### Task 1
Answer these questions using the passage about the baby's sleep:
(a) How often were Kristoff's feeding and sleep times during the first weeks?
(b) Which week brought the end of the honeymoon?
(c) How long did putting him to sleep and keeping him asleep usually take once his sleep got harder?
### Task 2
From the passage about the baby's sleep, echo the words from "Sure, it felt" up to and including "things done. Wonderful.", unchanged.

Sure, it felt crazy because we were reorienting our entire lives around a baby’s 24-hour schedule. Daytime and nighttime became almost meaningless distinctions as we adapted to a pretty regular rhythm of feeding Kristoff and putting him down to sleep every three hours. That was certainly a huge change from the previous state of affairs and no doubt a full time job, but in our experience the first two weeks were relatively painless and straightforward. Baby went to sleep fairly easily and slept for decently long stretches. Heck, while he was sleeping, we could actually get some sleep ourselves… or get other life-sustaining things done. Wonderful.
But the honeymoon ended all too quickly for us as week three arrived. That’s when the little guy started to get a bit more wakeful… and by week five it was like he forgot how to sleep entirely. Nap times became very difficult, and the length of each sleep session started to shorten. Putting him to sleep and getting him to stay asleep usually took more than a half hour, and putting him in the crib frequently devolved into a desperate effort to bring a screaming baby back from the brink of self immolation.

### Provided material
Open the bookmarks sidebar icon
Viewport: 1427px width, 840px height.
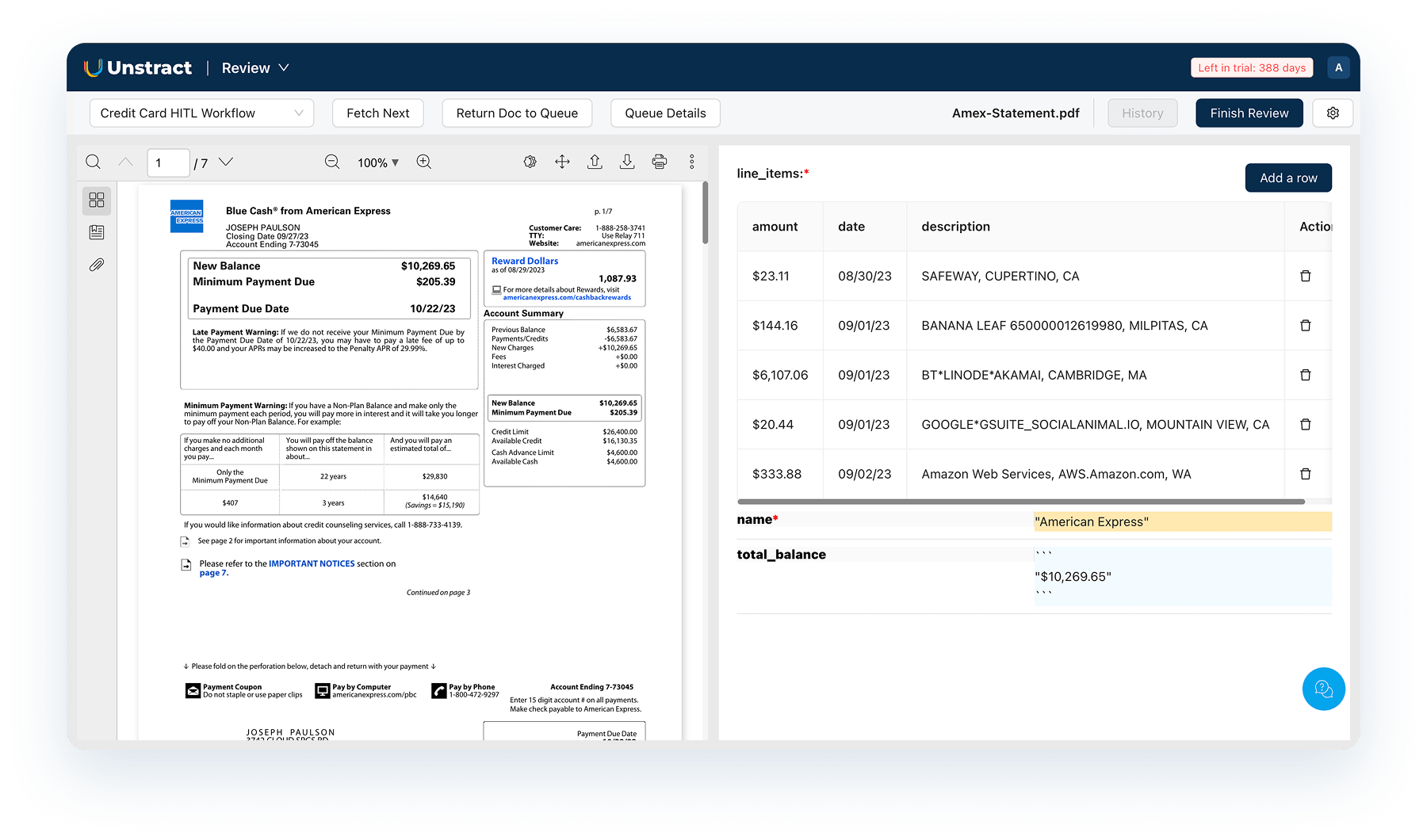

### Answer 1
(a) Every three hours.
(b) Week three.
(c) More than a half hour.

### Answer 2
Sure, it felt crazy because we were reorienting our entire lives around a baby’s 24-hour schedule. Daytime and nighttime became almost meaningless distinctions as we adapted to a pretty regular rhythm of feeding Kristoff and putting him down to sleep every three hours. That was certainly a huge change from the previous state of affairs and no doubt a full time job, but in our experience the first two weeks were relatively painless and straightforward. Baby went to sleep fairly easily and slept for decently long stretches. Heck, while he was sleeping, we could actually get some sleep ourselves… or get other life-sustaining things done. Wonderful.